The latest official inflation stats showing a 0.1% monthly decline, the first in five years, might have offered some hope for budget-squeezed Americans in normal times.
After all, inflation has been the cause of tough spending choices, increased debt, retirement savings fears, and credit delinquencies. But we are not in normal times, so the March CPI print that reflects a period pre-tariffs will do nothing to ease the concerns of households already under financial stress.
Two polls this week have put inflation as the top concern for American households but also highlight the expectation that tariffs will mean higher prices while the US economy may be destined for recession.
Among the gloomiest snapshots of consumer sentiment is the CNBC/SurveyMonkey Your Money survey which was conducted online among more than 4000 Americans between April 3-7.
It found that 73% of respondents feel stressed about their finances, 74% believe the US is heading towards recession, and most cite inflation as their top stressor followed by high interest rates, tariffs, and layoffs. Seven in ten say groceries are more expensive now than one year ago.
Almost three quarters said they oppose President Trump’s tariffs and 55% are disapproving of the impact of the president’s actions on their finances. More than six in ten expressed concern about how federal workforce and budget cuts will affect Social Security with 35% expecting the benefit to cover most or all of their retirement living costs.
Of those with investments, 46% have not made changes to their investments, assets, or portfolios, while 41% have including 19% who have adjusted investments, 14% who have decreased investments, and 9% who have increased investments. Half of those who took part in the poll say they stock market is worse now than a year ago.
A separate survey of middle-income Americans by Primerica also put inflation as the top concern.
Around eight in ten respondents expect groceries, utilities, and fuel costs to rise in the coming months and 46% expect their finances to worsen in the next year, up from 27% at the end of last year. Just 18% are expecting improvement.
Fifty-three percent anticipate getting money back on their tax returns this year, with the top plans for those refunds including: saving (38%), paying down debt (32%) and/or paying outstanding bills (30%).
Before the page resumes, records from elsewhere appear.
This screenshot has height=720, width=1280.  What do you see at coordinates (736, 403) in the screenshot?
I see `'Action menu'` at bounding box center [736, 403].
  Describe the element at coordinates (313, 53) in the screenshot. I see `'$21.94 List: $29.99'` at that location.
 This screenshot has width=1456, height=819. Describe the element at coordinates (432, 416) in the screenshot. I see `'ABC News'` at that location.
“Middle-income Americans are navigating a financial landscape that feels increasingly unpredictable, with rising costs stretching household budgets and disproportionately impacting middle-income families, accounting for over 55% of the U.S. population,” said Amy Crews Cutts, Ph.D., CBE®, economic consultant to Primerica. “Cost increases are weighing heavily on households, signaling deep unease about the road ahead.”